======== RECORDS SHOWN

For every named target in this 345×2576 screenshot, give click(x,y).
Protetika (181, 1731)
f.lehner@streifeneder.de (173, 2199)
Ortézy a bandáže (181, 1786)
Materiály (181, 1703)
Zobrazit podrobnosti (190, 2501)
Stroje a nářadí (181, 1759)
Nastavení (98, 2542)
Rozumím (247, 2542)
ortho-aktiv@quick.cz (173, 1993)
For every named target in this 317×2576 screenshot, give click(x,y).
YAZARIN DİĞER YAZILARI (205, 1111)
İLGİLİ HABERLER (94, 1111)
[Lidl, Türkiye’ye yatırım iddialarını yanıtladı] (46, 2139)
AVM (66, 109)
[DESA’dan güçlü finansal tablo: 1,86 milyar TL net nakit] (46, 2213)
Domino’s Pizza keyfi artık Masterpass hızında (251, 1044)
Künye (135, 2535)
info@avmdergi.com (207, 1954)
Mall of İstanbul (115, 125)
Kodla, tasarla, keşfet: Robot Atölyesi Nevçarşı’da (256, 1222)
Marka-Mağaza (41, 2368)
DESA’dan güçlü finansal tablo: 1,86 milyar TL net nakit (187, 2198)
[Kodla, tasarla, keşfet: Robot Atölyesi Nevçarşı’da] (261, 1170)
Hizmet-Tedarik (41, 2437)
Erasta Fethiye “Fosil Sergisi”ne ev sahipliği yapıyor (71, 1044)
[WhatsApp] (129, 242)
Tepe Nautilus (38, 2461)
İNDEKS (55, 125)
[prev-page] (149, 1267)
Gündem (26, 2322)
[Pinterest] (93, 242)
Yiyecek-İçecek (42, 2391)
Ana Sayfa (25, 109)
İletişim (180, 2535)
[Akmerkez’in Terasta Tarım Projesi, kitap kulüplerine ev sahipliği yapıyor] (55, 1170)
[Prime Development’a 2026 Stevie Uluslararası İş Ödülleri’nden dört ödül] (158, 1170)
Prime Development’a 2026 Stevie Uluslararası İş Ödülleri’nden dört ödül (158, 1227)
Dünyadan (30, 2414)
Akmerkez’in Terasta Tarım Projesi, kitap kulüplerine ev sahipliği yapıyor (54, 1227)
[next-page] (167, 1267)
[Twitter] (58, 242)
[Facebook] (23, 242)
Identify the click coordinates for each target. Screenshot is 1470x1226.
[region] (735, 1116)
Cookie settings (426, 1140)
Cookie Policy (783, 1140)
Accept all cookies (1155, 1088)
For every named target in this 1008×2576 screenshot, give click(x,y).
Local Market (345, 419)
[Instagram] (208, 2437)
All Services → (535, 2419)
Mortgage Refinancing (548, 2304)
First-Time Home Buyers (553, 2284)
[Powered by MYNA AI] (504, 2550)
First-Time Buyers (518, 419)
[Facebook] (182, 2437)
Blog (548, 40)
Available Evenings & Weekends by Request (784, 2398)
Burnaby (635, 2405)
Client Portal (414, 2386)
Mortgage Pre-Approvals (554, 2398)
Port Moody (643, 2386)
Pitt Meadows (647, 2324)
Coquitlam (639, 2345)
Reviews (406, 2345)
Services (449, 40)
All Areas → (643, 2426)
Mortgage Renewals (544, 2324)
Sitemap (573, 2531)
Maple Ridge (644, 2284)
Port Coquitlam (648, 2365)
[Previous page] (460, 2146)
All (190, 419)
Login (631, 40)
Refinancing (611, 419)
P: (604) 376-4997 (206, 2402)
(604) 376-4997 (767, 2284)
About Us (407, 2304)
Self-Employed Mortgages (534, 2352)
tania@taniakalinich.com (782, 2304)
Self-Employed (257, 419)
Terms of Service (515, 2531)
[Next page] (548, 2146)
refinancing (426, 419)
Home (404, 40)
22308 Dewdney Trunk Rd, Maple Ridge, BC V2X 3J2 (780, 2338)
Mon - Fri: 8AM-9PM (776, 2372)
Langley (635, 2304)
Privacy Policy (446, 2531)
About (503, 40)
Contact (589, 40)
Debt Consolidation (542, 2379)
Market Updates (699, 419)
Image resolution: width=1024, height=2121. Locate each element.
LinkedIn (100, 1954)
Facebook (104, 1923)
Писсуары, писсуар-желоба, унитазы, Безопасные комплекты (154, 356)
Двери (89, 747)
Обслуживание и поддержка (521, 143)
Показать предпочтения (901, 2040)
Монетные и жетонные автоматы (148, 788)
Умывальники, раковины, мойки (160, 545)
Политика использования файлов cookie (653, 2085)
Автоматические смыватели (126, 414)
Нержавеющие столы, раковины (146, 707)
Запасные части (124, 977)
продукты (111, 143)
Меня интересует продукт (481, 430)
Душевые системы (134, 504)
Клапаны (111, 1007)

================

YOUR ASSIGNMENT >> Without omitting anything, reproduce the whole of the data.

YOUR RESPONSE >>
For every named target in this 345×2576 screenshot, give click(x,y).
Protetika (181, 1731)
f.lehner@streifeneder.de (173, 2199)
Ortézy a bandáže (181, 1786)
Materiály (181, 1703)
Zobrazit podrobnosti (190, 2501)
Stroje a nářadí (181, 1759)
Nastavení (98, 2542)
Rozumím (247, 2542)
ortho-aktiv@quick.cz (173, 1993)
For every named target in this 317×2576 screenshot, give click(x,y).
YAZARIN DİĞER YAZILARI (205, 1111)
İLGİLİ HABERLER (94, 1111)
[Lidl, Türkiye’ye yatırım iddialarını yanıtladı] (46, 2139)
AVM (66, 109)
[DESA’dan güçlü finansal tablo: 1,86 milyar TL net nakit] (46, 2213)
Domino’s Pizza keyfi artık Masterpass hızında (251, 1044)
Künye (135, 2535)
info@avmdergi.com (207, 1954)
Mall of İstanbul (115, 125)
Kodla, tasarla, keşfet: Robot Atölyesi Nevçarşı’da (256, 1222)
Marka-Mağaza (41, 2368)
DESA’dan güçlü finansal tablo: 1,86 milyar TL net nakit (187, 2198)
[Kodla, tasarla, keşfet: Robot Atölyesi Nevçarşı’da] (261, 1170)
Hizmet-Tedarik (41, 2437)
Erasta Fethiye “Fosil Sergisi”ne ev sahipliği yapıyor (71, 1044)
[WhatsApp] (129, 242)
Tepe Nautilus (38, 2461)
İNDEKS (55, 125)
[prev-page] (149, 1267)
Gündem (26, 2322)
[Pinterest] (93, 242)
Yiyecek-İçecek (42, 2391)
Ana Sayfa (25, 109)
İletişim (180, 2535)
[Akmerkez’in Terasta Tarım Projesi, kitap kulüplerine ev sahipliği yapıyor] (55, 1170)
[Prime Development’a 2026 Stevie Uluslararası İş Ödülleri’nden dört ödül] (158, 1170)
Prime Development’a 2026 Stevie Uluslararası İş Ödülleri’nden dört ödül (158, 1227)
Dünyadan (30, 2414)
Akmerkez’in Terasta Tarım Projesi, kitap kulüplerine ev sahipliği yapıyor (54, 1227)
[next-page] (167, 1267)
[Twitter] (58, 242)
[Facebook] (23, 242)
Identify the click coordinates for each target. Screenshot is 1470x1226.
[region] (735, 1116)
Cookie settings (426, 1140)
Cookie Policy (783, 1140)
Accept all cookies (1155, 1088)
For every named target in this 1008×2576 screenshot, give click(x,y).
Local Market (345, 419)
[Instagram] (208, 2437)
All Services → (535, 2419)
Mortgage Refinancing (548, 2304)
First-Time Home Buyers (553, 2284)
[Powered by MYNA AI] (504, 2550)
First-Time Buyers (518, 419)
[Facebook] (182, 2437)
Blog (548, 40)
Available Evenings & Weekends by Request (784, 2398)
Burnaby (635, 2405)
Client Portal (414, 2386)
Mortgage Pre-Approvals (554, 2398)
Port Moody (643, 2386)
Pitt Meadows (647, 2324)
Coquitlam (639, 2345)
Reviews (406, 2345)
Services (449, 40)
All Areas → (643, 2426)
Mortgage Renewals (544, 2324)
Sitemap (573, 2531)
Maple Ridge (644, 2284)
Port Coquitlam (648, 2365)
[Previous page] (460, 2146)
All (190, 419)
Login (631, 40)
Refinancing (611, 419)
P: (604) 376-4997 (206, 2402)
(604) 376-4997 (767, 2284)
About Us (407, 2304)
Self-Employed Mortgages (534, 2352)
tania@taniakalinich.com (782, 2304)
Self-Employed (257, 419)
Terms of Service (515, 2531)
[Next page] (548, 2146)
refinancing (426, 419)
Home (404, 40)
22308 Dewdney Trunk Rd, Maple Ridge, BC V2X 3J2 (780, 2338)
Mon - Fri: 8AM-9PM (776, 2372)
Langley (635, 2304)
Privacy Policy (446, 2531)
About (503, 40)
Contact (589, 40)
Debt Consolidation (542, 2379)
Market Updates (699, 419)
Image resolution: width=1024, height=2121. Locate each element.
LinkedIn (100, 1954)
Facebook (104, 1923)
Писсуары, писсуар-желоба, унитазы, Безопасные комплекты (154, 356)
Двери (89, 747)
Обслуживание и поддержка (521, 143)
Показать предпочтения (901, 2040)
Монетные и жетонные автоматы (148, 788)
Умывальники, раковины, мойки (160, 545)
Политика использования файлов cookie (653, 2085)
Автоматические смыватели (126, 414)
Нержавеющие столы, раковины (146, 707)
Запасные части (124, 977)
продукты (111, 143)
Меня интересует продукт (481, 430)
Душевые системы (134, 504)
Клапаны (111, 1007)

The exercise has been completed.